:: Entries shown ::
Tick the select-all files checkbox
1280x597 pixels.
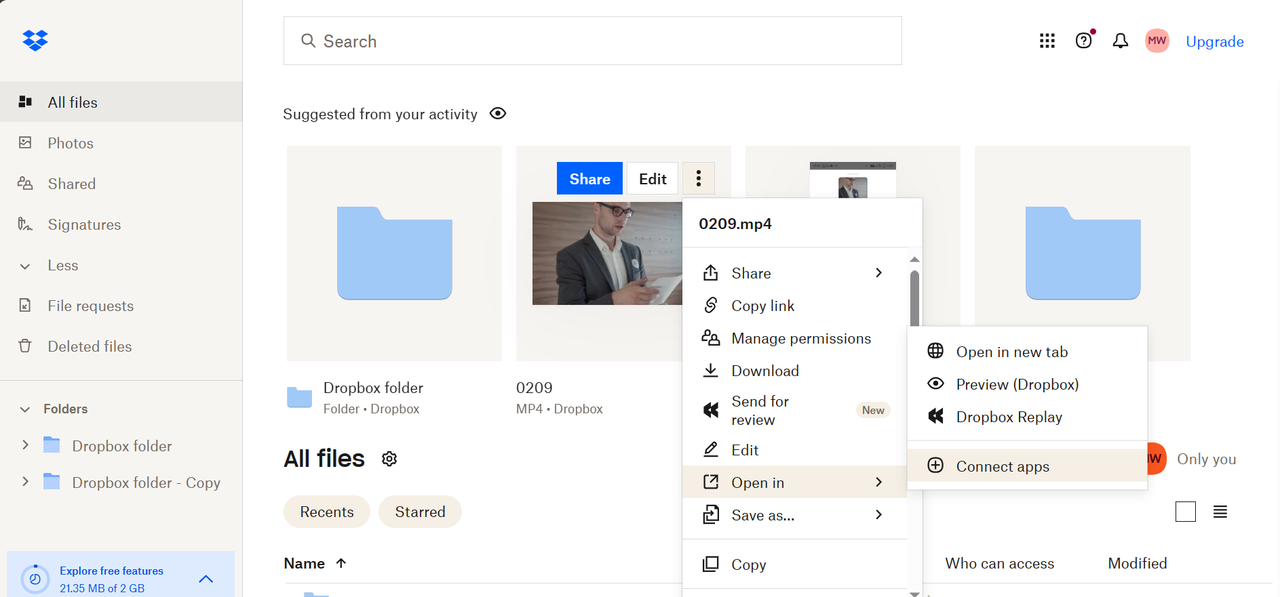pyautogui.click(x=1185, y=511)
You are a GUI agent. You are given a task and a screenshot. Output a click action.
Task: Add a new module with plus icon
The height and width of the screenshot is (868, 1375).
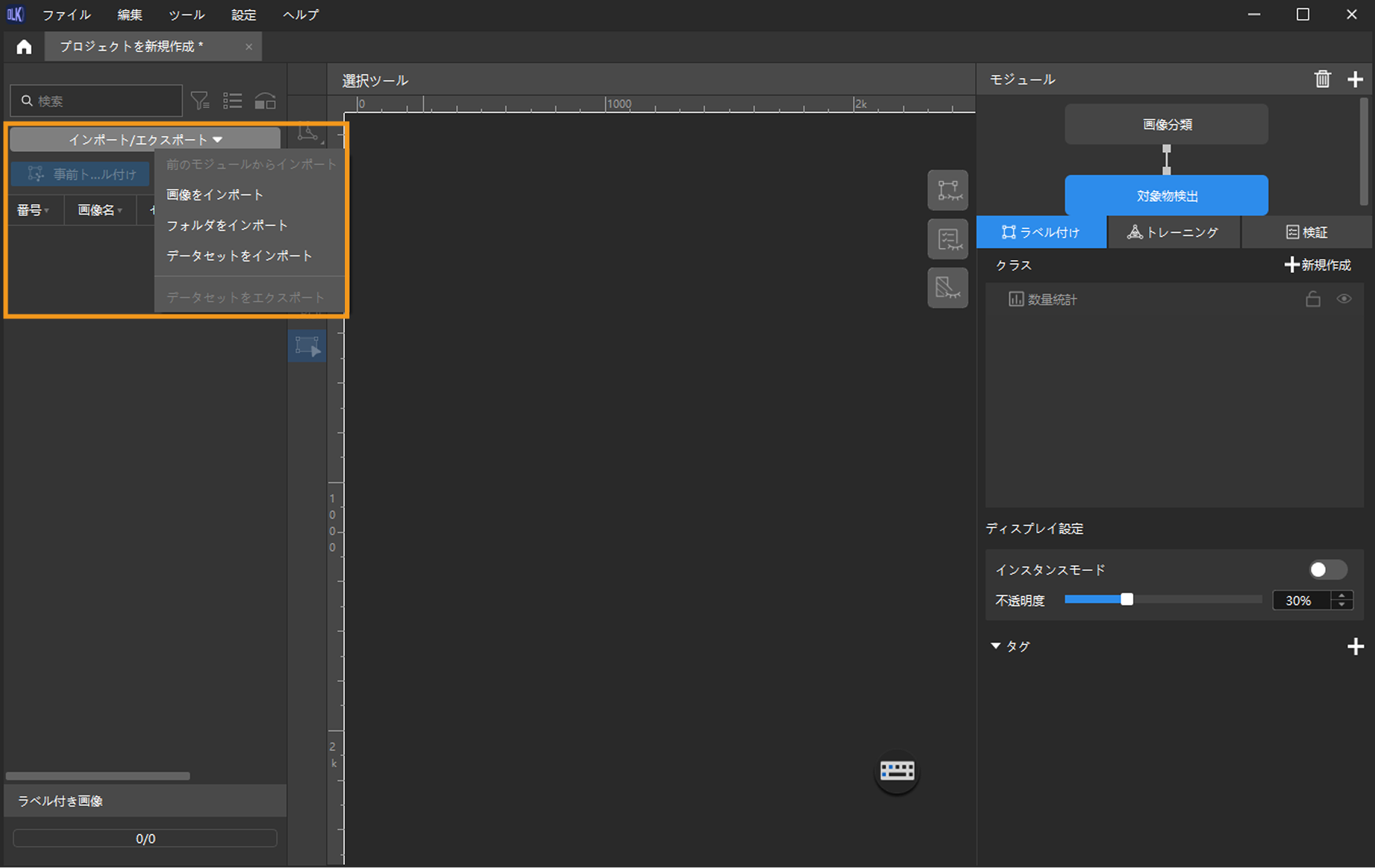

:: What the task requires ::
In the records above, find each line with the word "screenshot" and copy it out.

:: Written response ::
You are a GUI agent. You are given a task and a screenshot. Output a click action.
The height and width of the screenshot is (868, 1375).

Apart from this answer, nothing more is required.